This represents \[\begin{align*} 1\times x_1 + 0 \times x_2 &=x_1= \frac{11}{7}\\ 0\times x_1 + 1 \times x_2 &=x_2= \frac{1}{7}\\ \end{align*}\] that is, we can just read off the solutions in the right-most column. This method is known as Gaussian9 elimination and provides a systematic way to solve simultaneous linear equations. Note that each step in the above process is reversible. For instance, the operation \[R_1 \to R_1 + 4R_2\] can be reversed by performing \[R_1 \to R_1 - 4R_2.\] This means that the final set of equations produced by Gaussian elimination is equivalent to the original set of equations and therefore has the same set of solutions.

No matter the number of variables or equations, the aim is to reduce the coefficient matrix to a diagonal of \(1\)’s (or as close as possible, we’ll clarify this shortly) and \(0\)’s everywhere else, like so \[\left(\begin{array}{rrrr|r} 1&0&\dotsb&0&\omega_1\\ 0&1&\dotsb&0&\omega_2\\ \vdots&&\ddots&\vdots&\vdots\\ 0&0&\dotsb&1&\omega_n \end{array} \right), \] then read off the solutions as \(x_1=\omega_1, x_2=\omega_2,\dotsc, x_n=\omega_n\) from the right hand column.

################

Copy the Gaussian elimination passage word for word from "No matter the" to "right hand column.".

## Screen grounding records

################

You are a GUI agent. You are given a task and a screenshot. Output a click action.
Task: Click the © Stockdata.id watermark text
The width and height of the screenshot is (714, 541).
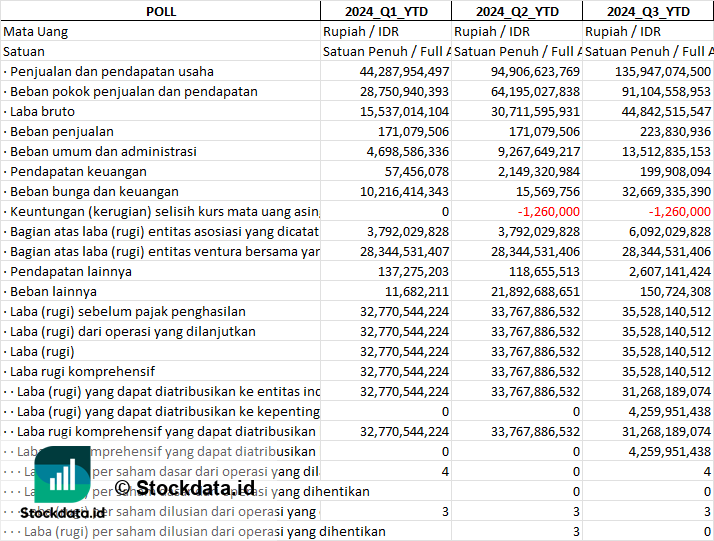tap(184, 488)
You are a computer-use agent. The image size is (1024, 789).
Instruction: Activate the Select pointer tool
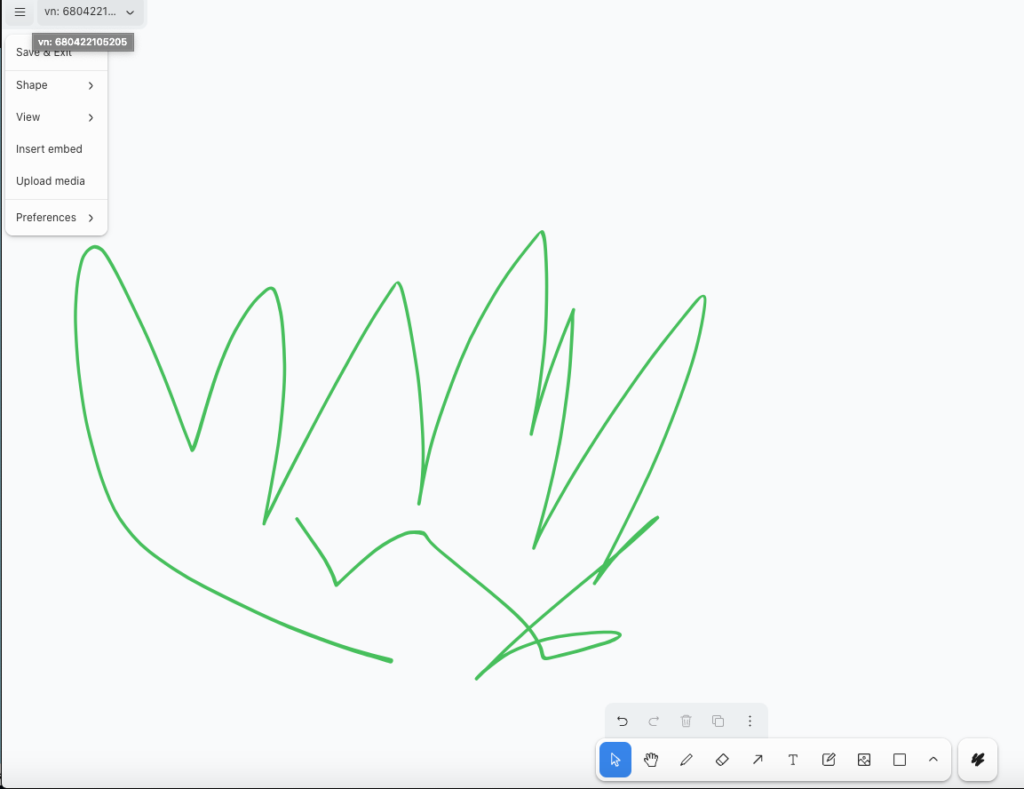click(x=615, y=760)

################

## CORRECT RESULT
No matter the number of variables or equations, the aim is to reduce the coefficient matrix to a diagonal of \(1\)’s (or as close as possible, we’ll clarify this shortly) and \(0\)’s everywhere else, like so \[\left(\begin{array}{rrrr|r} 1&0&\dotsb&0&\omega_1\\ 0&1&\dotsb&0&\omega_2\\ \vdots&&\ddots&\vdots&\vdots\\ 0&0&\dotsb&1&\omega_n \end{array} \right), \] then read off the solutions as \(x_1=\omega_1, x_2=\omega_2,\dotsc, x_n=\omega_n\) from the right hand column.